=== Task requirements ===
What you return should match the data word for word, minus the images.

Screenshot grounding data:
[Start of Attachment]
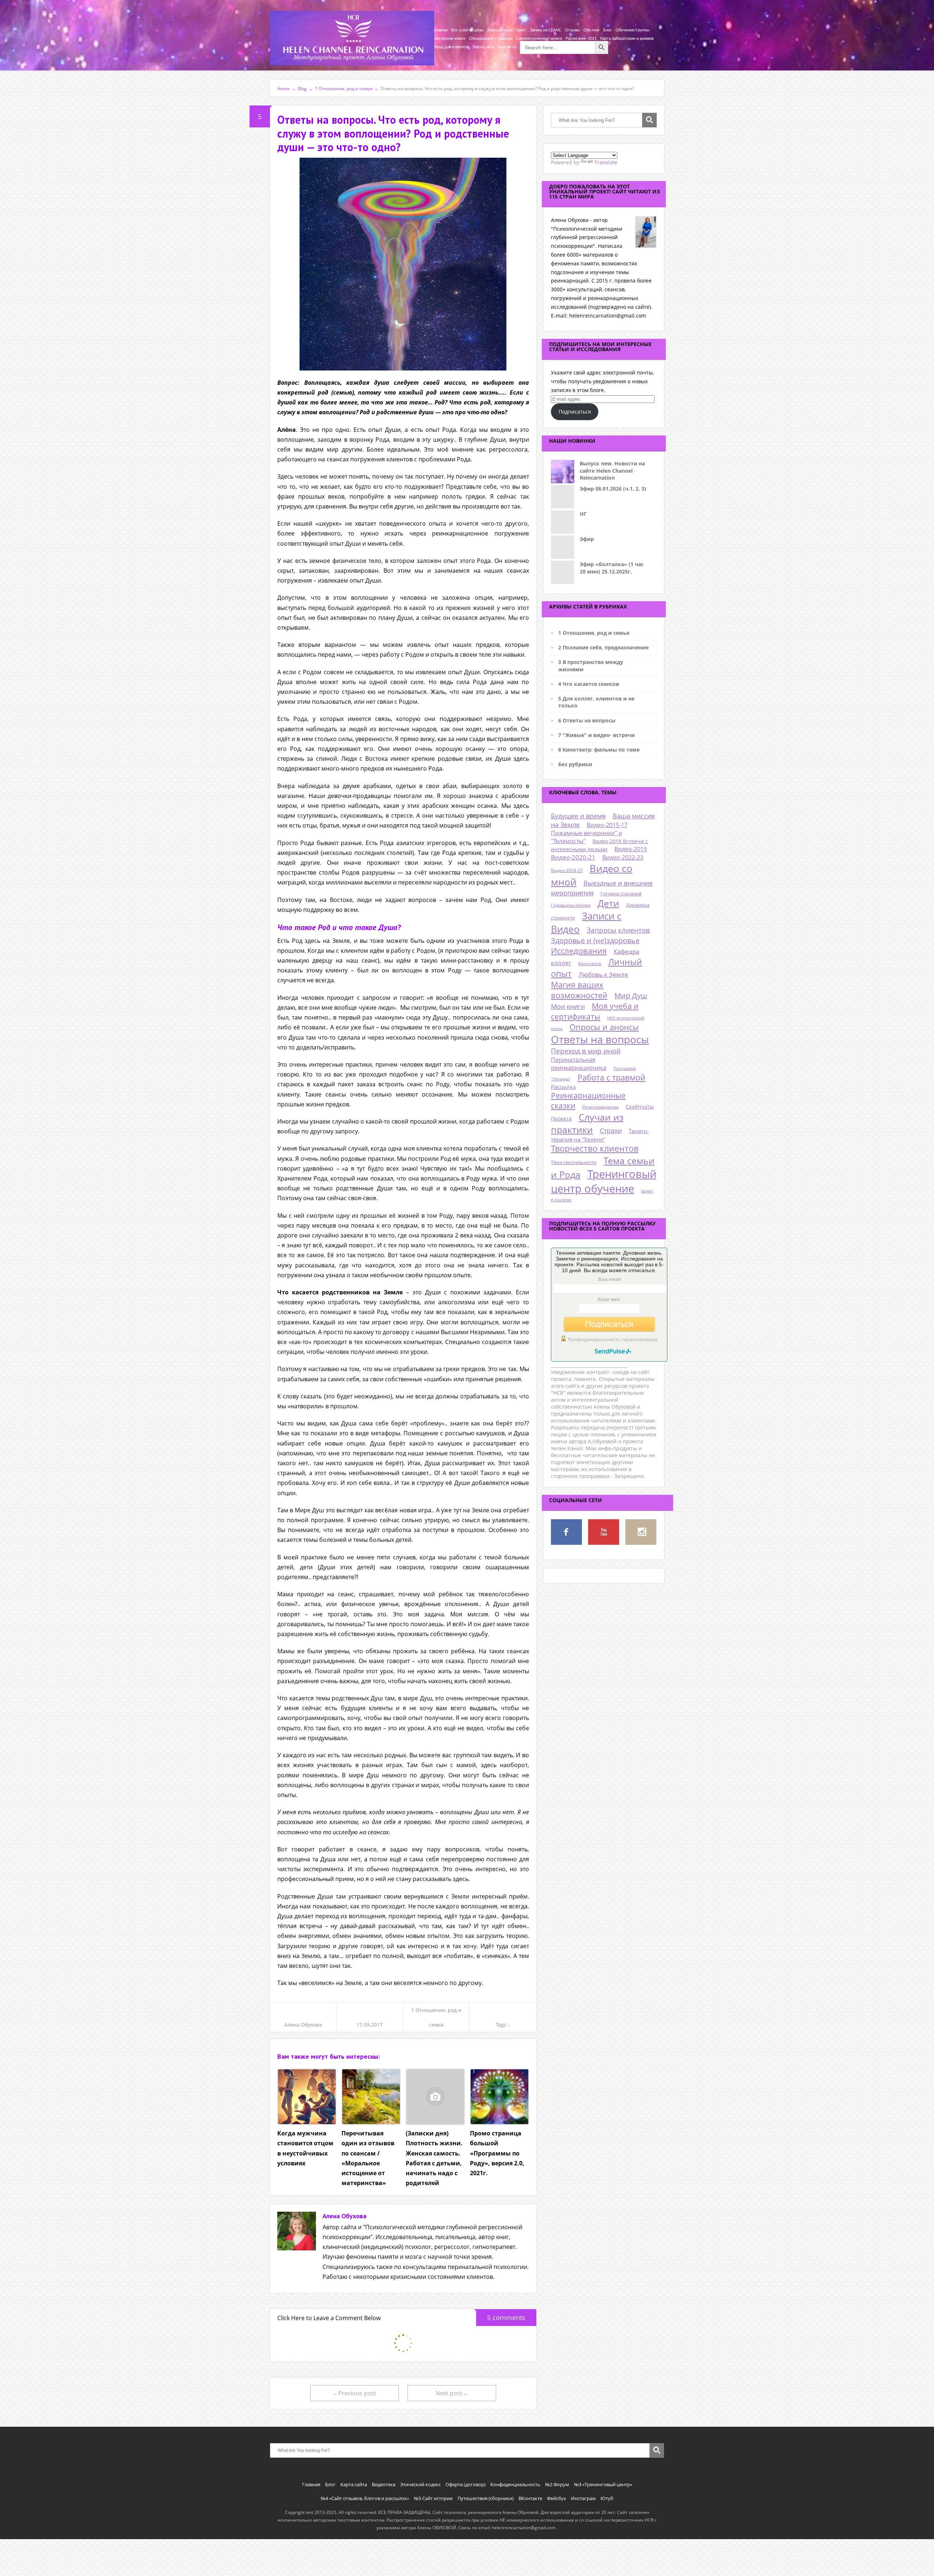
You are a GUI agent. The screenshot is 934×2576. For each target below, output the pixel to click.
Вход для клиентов (451, 47)
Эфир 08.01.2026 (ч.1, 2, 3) (613, 488)
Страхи (611, 1130)
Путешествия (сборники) (486, 2498)
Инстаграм (583, 2498)
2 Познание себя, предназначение (603, 647)
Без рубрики (575, 764)
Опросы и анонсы (604, 1027)
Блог (607, 30)
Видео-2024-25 (567, 870)
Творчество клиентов (594, 1148)
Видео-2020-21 (573, 857)
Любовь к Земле (603, 974)
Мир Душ (630, 996)
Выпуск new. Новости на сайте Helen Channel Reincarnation (612, 470)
[End of Attachment]
=== Solution for this problem ===
You are a GUI agent. The screenshot is 934×2576. For each target below, output the pixel to click.
Вход для клиентов (451, 47)
Эфир 08.01.2026 (ч.1, 2, 3) (613, 488)
Страхи (611, 1130)
Путешествия (сборники) (486, 2498)
Инстаграм (583, 2498)
2 Познание себя, предназначение (603, 647)
Без рубрики (575, 764)
Опросы и анонсы (604, 1027)
Блог (607, 30)
Видео-2024-25 (567, 870)
Творчество клиентов (594, 1148)
Видео-2020-21 (573, 857)
Любовь к Земле (603, 974)
Мир Душ (630, 996)
Выпуск new. Новости на сайте Helen Channel Reincarnation (612, 470)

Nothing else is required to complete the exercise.